Many employers offer retirement savings plans, such as a 401(k). These accounts let you invest pre-tax dollars. Many employers will match a portion of your contributions. At the age of 73 (as of 2025), you must begin taking required minimum distributions (RMDs). Withdrawls are taxed as regular income.

 

3. IRAs (Traditional & Roth)

Traditional  IRAs are tax-deferred and require RMDs starting at 73 (as of 2025). Roth IRAs are funded with after-tax dollars, but allow tax-free withdrawls in retirement. Roth IRAs do not have RMDs and are great if you expect to be in a higher tax bracket later.

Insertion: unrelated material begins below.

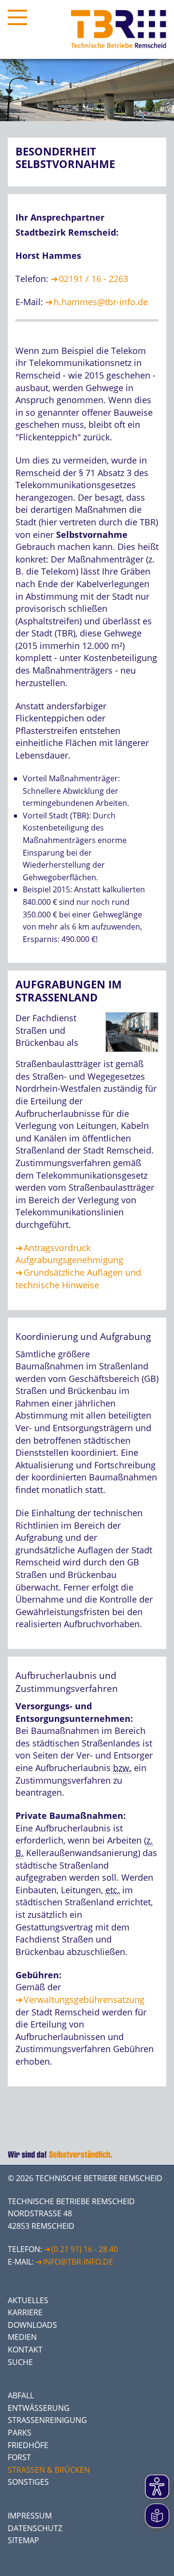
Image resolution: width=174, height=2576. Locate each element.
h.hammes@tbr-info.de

Tip: Diversifying with both Traditional and Roth accounts can give you more tax flexibility in retirement.

 

4. Pensions

Though less common today, some employers still offer pensions. Pensions are guaranteed monthly payments for life, after a certain number of years working with a company. They are usually calculated based on salary and years worked. You may have an option between a lump-sum and monthly payments.

 

5. Annuities

Annuities are insurance products that convert a lump sum in to a stream of income, for a set period or for life. Annuities can provide guaranteed income in retirement. There are many types: immediate, deferred, fixed, and variable. 

 

6. Personal Savings & Investments

This category includes your checking and savings accounts, brokerage accounts, real estate, and other investments, that are not held in a retirement account. These funds are more flexible and are not subject to RMDs. Taxes depend on the type of asset (capital gains, interest, etc.)

Tip: Consider planning a withdrawl strategy to minimize taxes and make your money last.

 

7. Part-Time Work or Business Income

Many retirees supplement their income by working part-time or by starting a small business. This can also help you delay withdrawls from retirement accounts.

Tip: This may impact your Social Security benefits if you claim before full retirement age.

 

A strong retirement plan doesn't rely on one income source

Blend several retirement sources to create stability and flexibility. The earlier you begin planning, the more options you will have! It's never too early, or late, to start planning!